Advising Obol
Today I am proud to announce that I am joining Obol Network as an advisor, with a focus on incentive design, protocol development, and community. I’ve known Collin Myers for over three years and I am incredibly excited to support him and the team on this breakthrough technology.
Obol Network enables trust minimized staking on Ethereum using Secret Shared Validators (SSV) technology. SSV is a new infrastructure primitive that enables a validator key to be split between independently operating validator instances, enabling Active Active redundancy across Eth2 infrastructure deployments. You can think of this as enabling your validator to operate like a multisig, removing single points of technical failure like downtime and key theft.
Instead, SSV divides a single Ethereum validating key across four or more eth2 beacon node instances that come to consensus to decide on what should be signed by the validator.
Threshold signature schemes are used, which allow for a portion of the instances to be offline (e.g., 2 of 7) creating superior fault tolerance to the validator set-ups used today. With a divided validating key, the entire private key for a validator never exists anywhere.
Obol Network is incredibly exciting for a number of reasons, but the most immediate ones are benefits to stakers. Eth2’s design is forgiving of uncorrelated validator faults, but harshly punishes correlated incidents, such as mass downtime or double-signing. By splitting the key among multiple nodes:
- Downtime becomes less of an issue, as a small number of nodes can have temporary downtime without taking the validator offline
- Double signing is less likely to happen by accident, as an attempted double-signing by one node operator would be rejected by the other nodes before hitting the Ethereum network
To elaborate on that second point, double signings are not always by accident. One of the big risks to PoS networks generally, but also to individual operators on eth2 specifically, is slashing sabotage. An attacker can compromise node infrastructure and force it to go offline or double sign, resulting in harsh punishments, and diminishing the total overall security of the network. This would also increase their (unharmed) stake in the network, making it easier for them to pull off further attacks. Splitting keys among a large number of nodes will require attackers to compromise many more node operators, making it much more difficult to launch an attack.

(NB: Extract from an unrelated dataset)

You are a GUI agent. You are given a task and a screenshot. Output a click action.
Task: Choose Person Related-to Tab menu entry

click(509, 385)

There is also an additional dark horse potential use case in that Obol Network can enable totally permissionless liquid staking, both on the token holder and operator side. Today’s liquid staking powerhouse is Lido (disclosure: I am an investor) and it has brought immense benefit to the Ethereum community. However, it is limited by the fact that node operator membership must be gatekept as a single operator fault impacts all other Lido validators and stETH token holders. Obol Network will allow all node operators to join in a permissionless way, enabling a much larger pool of validators to support a liquid staking standard. The Obol team recently received a grant from Lido to focus on this work, and my hope is that eventually Lido can transition to an open membership model for operators by using Obol Network.

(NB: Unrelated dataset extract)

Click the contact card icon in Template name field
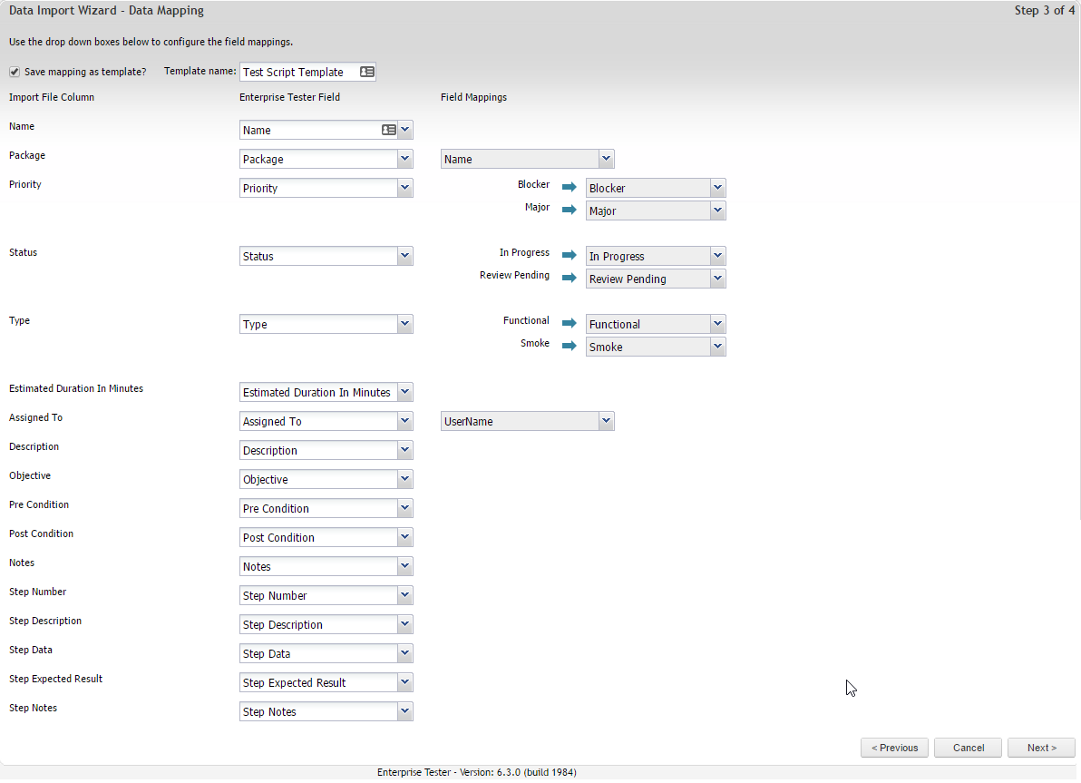1081x783 pixels. pos(366,72)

Lastly, one of the goals of eth2 is to enable as many people as possible to run validators and participate on the network. However, given the 32 ETH staking requirement requires upfront capital of over $100k per validator, there is still room to become more accessible. Obol Network will allow anyone that meets the network’s work requirements to run eth2 infrastructure without needing their own ETH, and earn a portion of the ETH rewards generated by the validators they support. This will enable almost everyone to become a node operator on the network, making eth2 the most decentralized and secure network in the world.
I am incredibly excited to help build Obol as an advisor and suggest everyone follow their progress closely as it’ll move quickly!